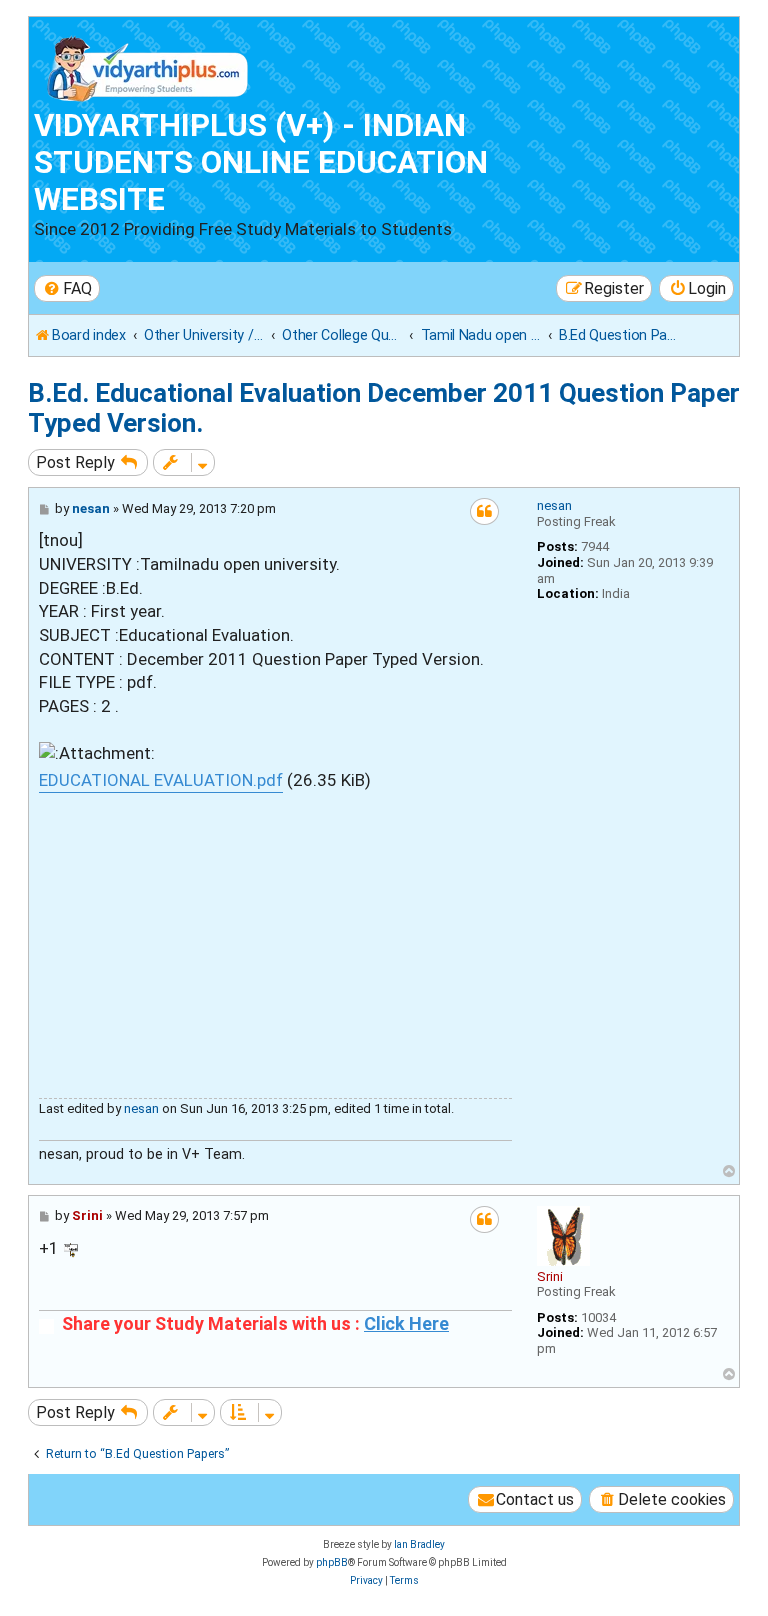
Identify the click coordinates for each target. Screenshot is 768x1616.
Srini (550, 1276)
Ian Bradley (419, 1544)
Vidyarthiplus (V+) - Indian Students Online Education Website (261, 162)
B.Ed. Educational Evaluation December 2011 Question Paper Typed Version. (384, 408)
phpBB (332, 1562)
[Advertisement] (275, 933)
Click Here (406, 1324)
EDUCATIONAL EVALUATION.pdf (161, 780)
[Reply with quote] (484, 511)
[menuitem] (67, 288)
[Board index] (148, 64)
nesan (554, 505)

§

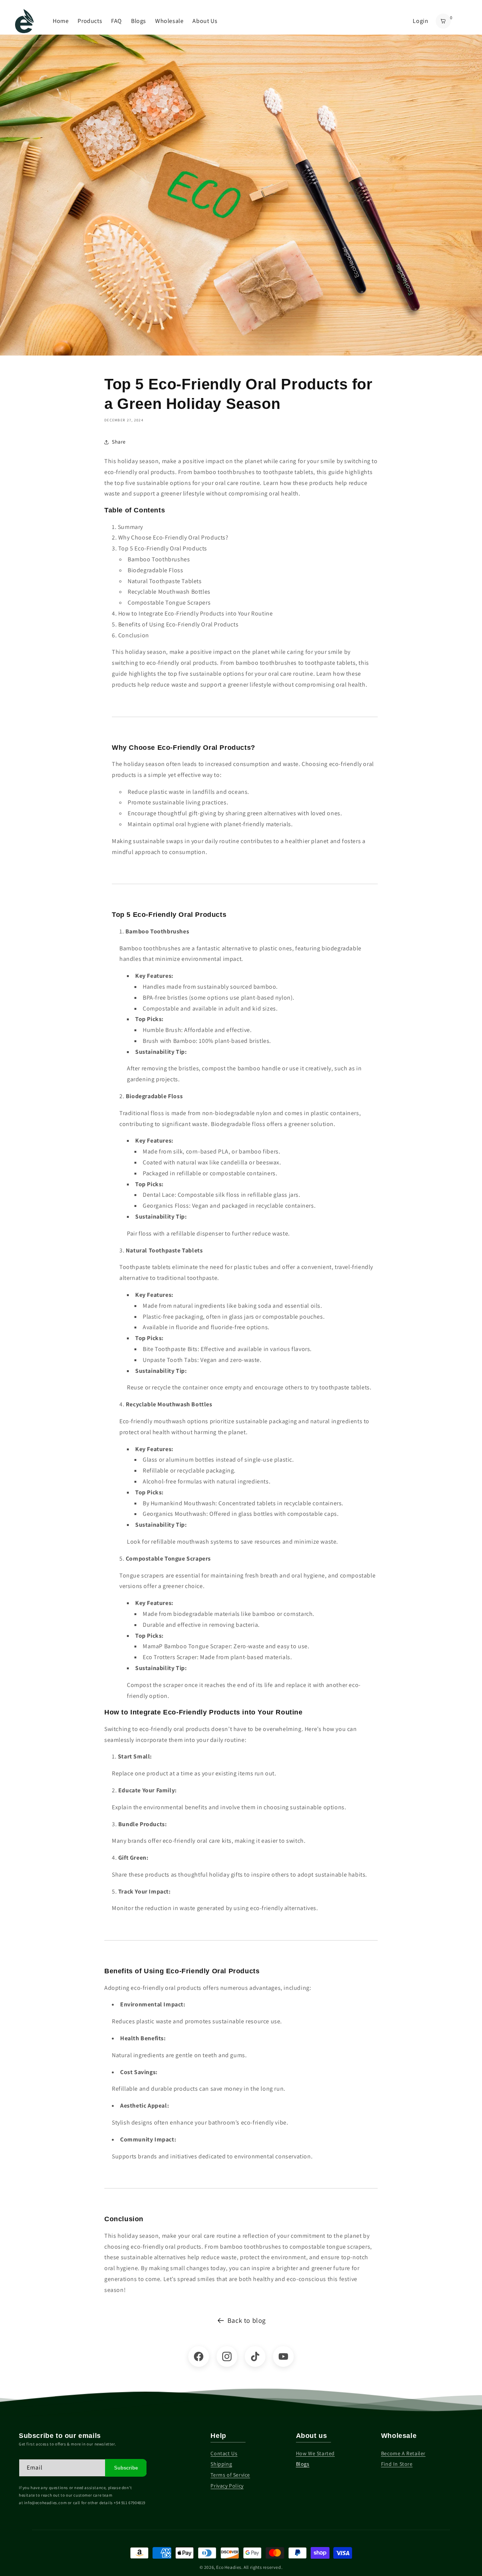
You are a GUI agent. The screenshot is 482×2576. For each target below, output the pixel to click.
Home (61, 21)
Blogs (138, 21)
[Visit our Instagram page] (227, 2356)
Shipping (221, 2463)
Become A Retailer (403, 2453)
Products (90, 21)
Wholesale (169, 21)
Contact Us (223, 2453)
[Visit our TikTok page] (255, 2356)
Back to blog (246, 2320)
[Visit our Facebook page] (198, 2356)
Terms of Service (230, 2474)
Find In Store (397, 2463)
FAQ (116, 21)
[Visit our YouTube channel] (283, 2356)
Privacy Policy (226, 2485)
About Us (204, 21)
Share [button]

§

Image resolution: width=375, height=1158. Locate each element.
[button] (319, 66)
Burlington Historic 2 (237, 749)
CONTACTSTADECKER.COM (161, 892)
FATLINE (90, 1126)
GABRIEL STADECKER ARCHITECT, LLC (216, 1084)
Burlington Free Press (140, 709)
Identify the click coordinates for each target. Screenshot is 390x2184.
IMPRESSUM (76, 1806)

§

* _Prompt_
The line above containing "Srini (550, 1276)", the line containing "nesan (554, 505)", and every line between them are to be transcribed exactly; no other line is wanted.

* _Output for this exercise_
Srini (550, 1276)
Ian Bradley (419, 1544)
Vidyarthiplus (V+) - Indian Students Online Education Website (261, 162)
B.Ed. Educational Evaluation December 2011 Question Paper Typed Version. (384, 408)
phpBB (332, 1562)
[Advertisement] (275, 933)
Click Here (406, 1324)
EDUCATIONAL EVALUATION.pdf (161, 780)
[Reply with quote] (484, 511)
[menuitem] (67, 288)
[Board index] (148, 64)
nesan (554, 505)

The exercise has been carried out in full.